The results of the present study also shed new light on the kinetics of transcriptional regulation in the air pouch membrane. We observed an early, steep rise in proinflammatory cytokine mRNA synthesis that essentially paralleled the synthesis of mRNA encoding the immediate early transcription factor Egr-1. Similarly rapid kinetics were observed in cultured macrophages (Figure 5). Indeed, inclusion of the 30-minute time point revealed that increasing levels of mRNAs encoding Egr-1 and all three cytokines could be detected this early. It is currently believed that TLR-mediated activation of the Nalp3 containing inflammasome, leading to proteolytic cleavage of pre-existing pro-IL-1β to IL-1β, is among the first steps in MSU crystal inflammation 3144. Our findings suggest that activation of the proinflammatory cytokine genes encoding IL-1β, IL-6 and TNF-α, as well as Egr-1 and probably other immediate early transcription factors, is among the next, early events in reprogramming the transcriptional machinery in MSU crystal inflammation, both in an intact tissue and in cultured cells. TREM-1, Irg1, PROK-2, Hdc and PUMA-g mRNA levels all peaked after this dramatic burst in early cytokine transcription. These factors may therefore play roles in perpetuating or amplifying this early inflammation. We had performed the microarray analysis 9 hours after MSU crystal injection, the peak of leukocyte accumulation in the pouch lumen. However, results of the time course analysis demonstrate that major transcriptional reprogramming in the air pouch membrane occurs several hours earlier. Future RNA-based studies into events leading to the peak phase of inflammation in the membrane should therefore focus on relatively early time points up to 4 hours.

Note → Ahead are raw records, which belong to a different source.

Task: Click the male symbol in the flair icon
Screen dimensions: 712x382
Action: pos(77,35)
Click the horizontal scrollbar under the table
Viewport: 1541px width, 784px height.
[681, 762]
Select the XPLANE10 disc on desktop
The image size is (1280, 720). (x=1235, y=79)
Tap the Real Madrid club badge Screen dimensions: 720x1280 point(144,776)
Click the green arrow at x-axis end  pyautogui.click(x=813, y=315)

Gene expression results obtained from the dissected membranes do not allow one to determine whether a given overexpressed gene was induced in the resident membrane cells or imported by infiltrating cells. It is therefore important to validate differential expression of a given gene in a purified cell population, as was done here with cultured macrophages. Even though we validated the induction of all six targets in cultured macrophages, their fold induction was lower in these cells than in the membranes (Figure 5). This suggests that events in the membranes due to cell flux, expression in cells other than macrophages (for example, neutrophils), or more efficient gene regulation due to cell-cell interactions contribute significantly to regulation of these genes in the intact membranes. Another caveat is that the microarray analysis was not replicated, which precluded an extended statistical analysis. However, the unusually high degrees of over-expression and under-expression apparently compensated for this lack of replication; they allowed us to choose a small number of genes for qPCR validation strictly by the high magnitudes of their expression changes.

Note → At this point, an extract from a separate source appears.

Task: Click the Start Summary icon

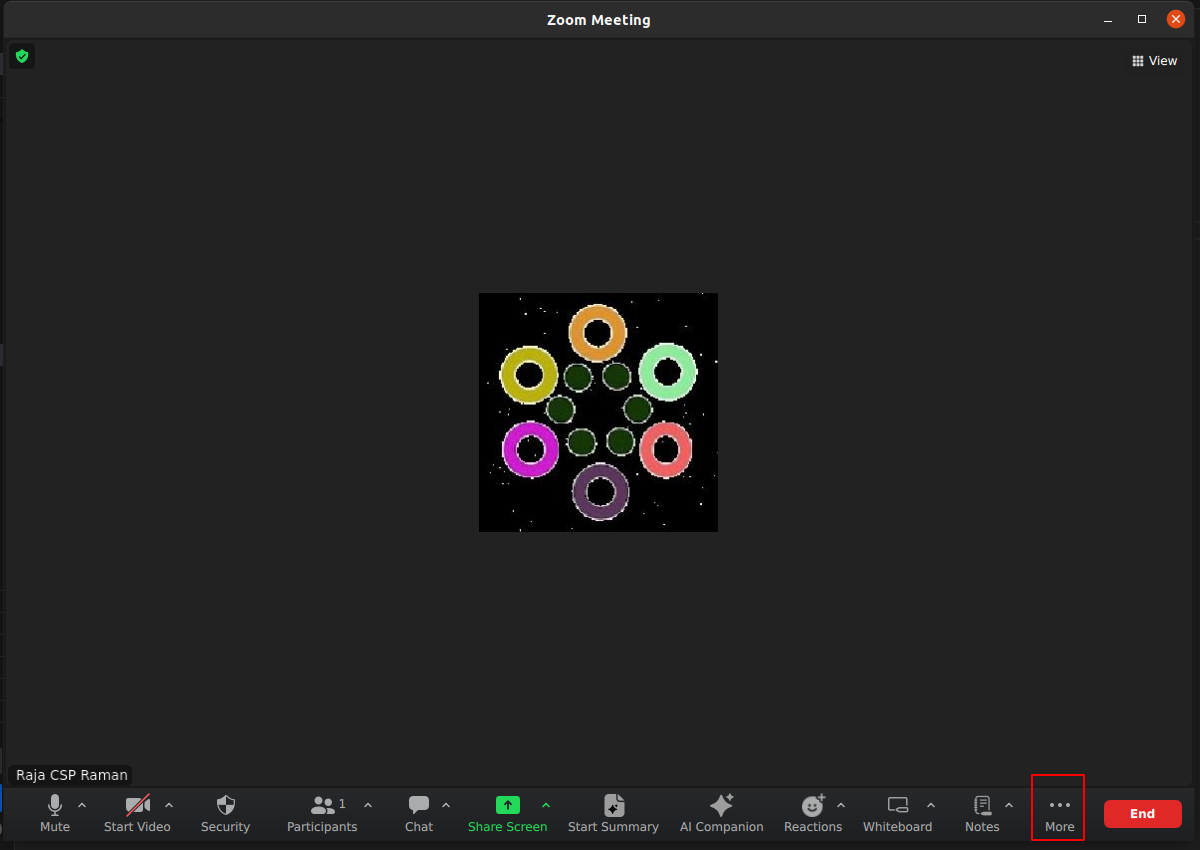Action: point(613,806)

It is also important to remember that inflammation extends beyond the membrane into the loose, fibroblast-rich tissue between the membrane and the striated muscle layer (Figure 3a and Schiltz and coworkers 12). The air pouch membrane therefore does not contain the entire inflammation that develops in the air pouch, and inflammatory cells may remain in the air pouch wall if the membrane is removed with the blunt dissection method described here. Furthermore, MSU crystals cause swelling of the air pouch membrane 45. This is most likely due to the influx of inflammatory cells and associated interstitial edema and must be considered when evaluating the membrane histologically.

Our findings suggest that a more extensive, replicated microarray analysis involving higher numbers of air pouch membranes may be a powerful tool to identify genes that are differentially active in various aspects of inflammation and innate immunity. In particular, it should lend itself well to the identification of genes that act at different time points in the evolution or resolution of inflammation, genes that are regulated in response to treatment with anti-inflammatory agents, or genes that reflect changes in the resident connective tissue cells in response to inflammation.